Transcribe the records below exactly, from their first line through the line containing "Les microorganismes pathogènes". Omit every line after it.
—————
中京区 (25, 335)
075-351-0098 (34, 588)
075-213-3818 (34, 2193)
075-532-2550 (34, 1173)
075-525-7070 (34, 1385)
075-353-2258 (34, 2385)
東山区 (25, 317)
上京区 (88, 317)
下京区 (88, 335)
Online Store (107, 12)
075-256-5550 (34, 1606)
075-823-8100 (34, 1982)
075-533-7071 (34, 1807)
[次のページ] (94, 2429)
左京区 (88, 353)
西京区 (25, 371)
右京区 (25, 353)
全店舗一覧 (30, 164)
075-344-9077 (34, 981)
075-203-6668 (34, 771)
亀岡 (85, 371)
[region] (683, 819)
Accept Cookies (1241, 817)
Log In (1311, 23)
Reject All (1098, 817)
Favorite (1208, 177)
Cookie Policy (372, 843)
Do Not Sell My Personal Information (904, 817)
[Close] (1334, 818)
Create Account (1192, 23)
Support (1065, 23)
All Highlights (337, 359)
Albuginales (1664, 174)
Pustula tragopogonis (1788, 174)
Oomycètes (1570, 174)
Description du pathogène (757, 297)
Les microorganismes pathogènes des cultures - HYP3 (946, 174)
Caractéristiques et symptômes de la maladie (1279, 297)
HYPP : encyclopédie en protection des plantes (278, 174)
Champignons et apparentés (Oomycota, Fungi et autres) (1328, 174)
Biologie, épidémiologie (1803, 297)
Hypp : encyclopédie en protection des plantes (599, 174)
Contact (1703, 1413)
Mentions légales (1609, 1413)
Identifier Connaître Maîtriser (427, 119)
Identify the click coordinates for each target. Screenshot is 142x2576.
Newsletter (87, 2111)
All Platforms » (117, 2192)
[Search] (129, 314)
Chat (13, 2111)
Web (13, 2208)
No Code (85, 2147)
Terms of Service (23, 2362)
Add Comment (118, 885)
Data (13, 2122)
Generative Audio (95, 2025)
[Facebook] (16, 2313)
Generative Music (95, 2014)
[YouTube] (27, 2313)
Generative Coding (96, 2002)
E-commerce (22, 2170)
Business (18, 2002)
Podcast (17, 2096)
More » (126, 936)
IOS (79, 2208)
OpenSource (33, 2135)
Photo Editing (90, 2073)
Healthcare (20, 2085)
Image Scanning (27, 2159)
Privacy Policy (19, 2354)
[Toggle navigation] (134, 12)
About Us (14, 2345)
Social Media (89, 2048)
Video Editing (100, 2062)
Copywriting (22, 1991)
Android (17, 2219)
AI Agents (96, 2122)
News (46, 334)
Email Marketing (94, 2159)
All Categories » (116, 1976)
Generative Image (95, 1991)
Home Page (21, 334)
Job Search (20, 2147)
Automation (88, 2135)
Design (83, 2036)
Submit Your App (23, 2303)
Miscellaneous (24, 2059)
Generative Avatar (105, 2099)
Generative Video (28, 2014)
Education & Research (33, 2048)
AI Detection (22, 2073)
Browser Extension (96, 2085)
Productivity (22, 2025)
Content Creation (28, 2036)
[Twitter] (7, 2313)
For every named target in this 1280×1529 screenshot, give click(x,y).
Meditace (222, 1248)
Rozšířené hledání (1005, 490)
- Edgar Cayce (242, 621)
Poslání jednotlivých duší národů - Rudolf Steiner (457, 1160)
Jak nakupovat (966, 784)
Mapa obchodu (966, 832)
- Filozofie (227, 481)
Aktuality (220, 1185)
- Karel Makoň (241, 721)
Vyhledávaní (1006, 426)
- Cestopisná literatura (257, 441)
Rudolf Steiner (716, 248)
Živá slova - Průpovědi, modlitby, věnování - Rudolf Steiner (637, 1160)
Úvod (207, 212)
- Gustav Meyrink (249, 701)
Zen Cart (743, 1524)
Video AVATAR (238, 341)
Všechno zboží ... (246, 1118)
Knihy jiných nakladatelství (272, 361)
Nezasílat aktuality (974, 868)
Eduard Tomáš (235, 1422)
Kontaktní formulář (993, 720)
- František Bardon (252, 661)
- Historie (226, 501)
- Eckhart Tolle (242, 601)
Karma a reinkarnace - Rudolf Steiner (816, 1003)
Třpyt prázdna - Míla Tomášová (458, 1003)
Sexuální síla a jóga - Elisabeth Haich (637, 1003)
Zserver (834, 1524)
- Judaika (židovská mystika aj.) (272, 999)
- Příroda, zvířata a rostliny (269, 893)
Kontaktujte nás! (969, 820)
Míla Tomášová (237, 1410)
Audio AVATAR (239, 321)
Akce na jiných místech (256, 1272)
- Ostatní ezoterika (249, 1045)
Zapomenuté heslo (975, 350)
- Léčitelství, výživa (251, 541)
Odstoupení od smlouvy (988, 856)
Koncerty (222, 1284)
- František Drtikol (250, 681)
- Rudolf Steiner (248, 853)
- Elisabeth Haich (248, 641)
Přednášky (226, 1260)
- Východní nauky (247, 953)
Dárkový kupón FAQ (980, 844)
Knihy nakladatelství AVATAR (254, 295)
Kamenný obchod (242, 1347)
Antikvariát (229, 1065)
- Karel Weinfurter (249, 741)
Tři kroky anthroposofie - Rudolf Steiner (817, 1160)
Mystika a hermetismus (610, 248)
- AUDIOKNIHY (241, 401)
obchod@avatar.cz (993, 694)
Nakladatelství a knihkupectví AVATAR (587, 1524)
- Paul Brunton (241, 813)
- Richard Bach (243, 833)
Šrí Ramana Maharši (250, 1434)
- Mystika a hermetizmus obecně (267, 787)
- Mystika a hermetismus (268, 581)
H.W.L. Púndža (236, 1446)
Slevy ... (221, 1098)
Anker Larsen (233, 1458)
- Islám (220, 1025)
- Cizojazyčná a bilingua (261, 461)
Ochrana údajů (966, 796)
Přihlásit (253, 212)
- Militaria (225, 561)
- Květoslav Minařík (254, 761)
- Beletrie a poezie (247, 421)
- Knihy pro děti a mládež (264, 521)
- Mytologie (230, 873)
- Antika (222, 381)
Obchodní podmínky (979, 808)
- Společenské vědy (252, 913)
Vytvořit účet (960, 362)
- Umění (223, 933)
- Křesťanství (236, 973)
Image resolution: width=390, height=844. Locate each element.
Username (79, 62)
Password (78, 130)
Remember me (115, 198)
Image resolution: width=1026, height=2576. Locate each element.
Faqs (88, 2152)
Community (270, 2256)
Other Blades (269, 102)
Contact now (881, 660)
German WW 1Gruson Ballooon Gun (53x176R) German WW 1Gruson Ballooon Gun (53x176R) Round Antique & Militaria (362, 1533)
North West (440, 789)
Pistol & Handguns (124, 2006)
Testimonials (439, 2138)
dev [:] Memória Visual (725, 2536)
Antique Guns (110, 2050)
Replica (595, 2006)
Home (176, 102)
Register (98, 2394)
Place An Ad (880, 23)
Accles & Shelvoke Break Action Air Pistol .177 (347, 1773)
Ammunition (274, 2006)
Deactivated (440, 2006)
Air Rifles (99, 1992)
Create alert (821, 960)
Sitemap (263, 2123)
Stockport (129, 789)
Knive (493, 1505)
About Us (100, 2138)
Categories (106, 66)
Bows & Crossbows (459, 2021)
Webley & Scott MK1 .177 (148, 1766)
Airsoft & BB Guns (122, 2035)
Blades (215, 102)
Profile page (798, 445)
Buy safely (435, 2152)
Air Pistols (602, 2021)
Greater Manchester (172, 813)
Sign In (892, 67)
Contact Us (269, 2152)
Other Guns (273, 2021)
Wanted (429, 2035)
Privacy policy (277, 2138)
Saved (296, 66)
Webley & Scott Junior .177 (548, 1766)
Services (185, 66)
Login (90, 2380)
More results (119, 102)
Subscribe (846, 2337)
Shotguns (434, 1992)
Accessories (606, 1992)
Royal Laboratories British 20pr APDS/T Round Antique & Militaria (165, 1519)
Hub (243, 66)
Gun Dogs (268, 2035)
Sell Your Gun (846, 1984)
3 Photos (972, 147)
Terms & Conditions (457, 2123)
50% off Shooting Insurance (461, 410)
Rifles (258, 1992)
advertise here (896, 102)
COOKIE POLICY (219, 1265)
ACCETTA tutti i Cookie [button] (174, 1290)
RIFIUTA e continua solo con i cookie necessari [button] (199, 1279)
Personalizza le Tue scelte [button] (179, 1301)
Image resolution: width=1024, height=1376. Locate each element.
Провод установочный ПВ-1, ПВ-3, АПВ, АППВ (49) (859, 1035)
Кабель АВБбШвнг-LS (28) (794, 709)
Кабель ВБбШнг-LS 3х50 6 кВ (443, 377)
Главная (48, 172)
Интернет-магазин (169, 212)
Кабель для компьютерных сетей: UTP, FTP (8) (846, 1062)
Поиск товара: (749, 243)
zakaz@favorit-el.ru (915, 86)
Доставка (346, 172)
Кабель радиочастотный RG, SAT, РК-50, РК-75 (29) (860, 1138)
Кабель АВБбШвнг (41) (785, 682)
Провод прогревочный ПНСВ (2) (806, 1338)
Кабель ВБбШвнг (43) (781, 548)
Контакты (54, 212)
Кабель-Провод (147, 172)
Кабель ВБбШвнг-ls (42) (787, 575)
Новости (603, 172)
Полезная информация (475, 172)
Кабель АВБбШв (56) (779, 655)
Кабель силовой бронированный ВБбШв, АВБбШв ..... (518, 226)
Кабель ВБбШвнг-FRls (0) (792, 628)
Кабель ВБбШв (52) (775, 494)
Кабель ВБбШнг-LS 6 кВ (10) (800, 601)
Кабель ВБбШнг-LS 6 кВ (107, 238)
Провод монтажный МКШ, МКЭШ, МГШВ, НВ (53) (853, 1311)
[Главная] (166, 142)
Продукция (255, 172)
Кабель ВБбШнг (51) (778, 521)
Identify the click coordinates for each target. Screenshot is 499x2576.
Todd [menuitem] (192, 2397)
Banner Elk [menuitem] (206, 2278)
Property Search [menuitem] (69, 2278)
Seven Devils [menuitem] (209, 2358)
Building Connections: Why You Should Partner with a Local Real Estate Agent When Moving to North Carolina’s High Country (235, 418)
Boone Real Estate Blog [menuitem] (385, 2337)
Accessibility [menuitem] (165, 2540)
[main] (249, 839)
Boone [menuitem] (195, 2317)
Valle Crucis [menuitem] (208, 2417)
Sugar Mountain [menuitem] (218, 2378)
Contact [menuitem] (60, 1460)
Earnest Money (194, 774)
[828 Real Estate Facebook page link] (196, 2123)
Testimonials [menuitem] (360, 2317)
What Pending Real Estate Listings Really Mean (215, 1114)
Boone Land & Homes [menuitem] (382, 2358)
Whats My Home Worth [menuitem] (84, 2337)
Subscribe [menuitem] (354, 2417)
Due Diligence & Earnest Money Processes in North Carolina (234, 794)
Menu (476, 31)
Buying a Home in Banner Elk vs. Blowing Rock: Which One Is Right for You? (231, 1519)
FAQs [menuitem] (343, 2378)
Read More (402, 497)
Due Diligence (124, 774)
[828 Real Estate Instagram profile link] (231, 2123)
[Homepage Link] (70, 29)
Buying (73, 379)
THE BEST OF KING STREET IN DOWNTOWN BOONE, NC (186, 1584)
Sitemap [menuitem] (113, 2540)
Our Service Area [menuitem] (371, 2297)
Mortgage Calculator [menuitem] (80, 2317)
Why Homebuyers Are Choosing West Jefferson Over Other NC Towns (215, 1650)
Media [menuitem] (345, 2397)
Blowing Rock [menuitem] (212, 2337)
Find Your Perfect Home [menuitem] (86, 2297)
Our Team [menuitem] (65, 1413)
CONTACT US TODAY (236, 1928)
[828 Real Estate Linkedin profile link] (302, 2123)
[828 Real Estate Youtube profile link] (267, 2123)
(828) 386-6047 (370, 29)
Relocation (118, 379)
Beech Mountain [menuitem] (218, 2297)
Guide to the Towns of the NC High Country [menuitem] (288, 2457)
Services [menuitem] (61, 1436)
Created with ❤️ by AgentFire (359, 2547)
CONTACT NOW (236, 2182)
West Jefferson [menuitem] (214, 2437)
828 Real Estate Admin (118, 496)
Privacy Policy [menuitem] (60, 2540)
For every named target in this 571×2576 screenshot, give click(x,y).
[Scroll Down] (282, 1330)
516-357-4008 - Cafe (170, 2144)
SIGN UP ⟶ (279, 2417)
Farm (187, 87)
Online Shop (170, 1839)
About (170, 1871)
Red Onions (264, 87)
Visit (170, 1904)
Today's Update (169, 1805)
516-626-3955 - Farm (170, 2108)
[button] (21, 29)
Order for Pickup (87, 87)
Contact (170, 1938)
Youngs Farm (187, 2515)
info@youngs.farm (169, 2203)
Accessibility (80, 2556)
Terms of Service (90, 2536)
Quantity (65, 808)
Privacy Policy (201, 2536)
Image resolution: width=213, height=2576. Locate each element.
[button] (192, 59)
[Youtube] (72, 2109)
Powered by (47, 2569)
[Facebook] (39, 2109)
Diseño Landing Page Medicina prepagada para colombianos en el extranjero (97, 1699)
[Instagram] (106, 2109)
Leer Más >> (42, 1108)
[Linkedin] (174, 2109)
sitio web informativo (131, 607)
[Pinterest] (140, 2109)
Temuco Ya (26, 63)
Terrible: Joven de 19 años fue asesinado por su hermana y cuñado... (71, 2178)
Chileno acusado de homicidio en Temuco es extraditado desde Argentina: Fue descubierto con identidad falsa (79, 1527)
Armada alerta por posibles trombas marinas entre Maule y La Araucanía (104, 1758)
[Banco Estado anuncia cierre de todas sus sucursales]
—————
EXERCISE RESPONSE
中京区 (25, 335)
075-351-0098 (34, 588)
075-213-3818 (34, 2193)
075-532-2550 (34, 1173)
075-525-7070 (34, 1385)
075-353-2258 (34, 2385)
東山区 (25, 317)
上京区 (88, 317)
下京区 (88, 335)
Online Store (107, 12)
075-256-5550 (34, 1606)
075-823-8100 (34, 1982)
075-533-7071 (34, 1807)
[次のページ] (94, 2429)
左京区 (88, 353)
西京区 (25, 371)
右京区 (25, 353)
全店舗一覧 (30, 164)
075-344-9077 (34, 981)
075-203-6668 (34, 771)
亀岡 (85, 371)
[region] (683, 819)
Accept Cookies (1241, 817)
Log In (1311, 23)
Reject All (1098, 817)
Favorite (1208, 177)
Cookie Policy (372, 843)
Do Not Sell My Personal Information (904, 817)
[Close] (1334, 818)
Create Account (1192, 23)
Support (1065, 23)
All Highlights (337, 359)
Albuginales (1664, 174)
Pustula tragopogonis (1788, 174)
Oomycètes (1570, 174)
Description du pathogène (757, 297)
Les microorganismes pathogènes des cultures - HYP3 (946, 174)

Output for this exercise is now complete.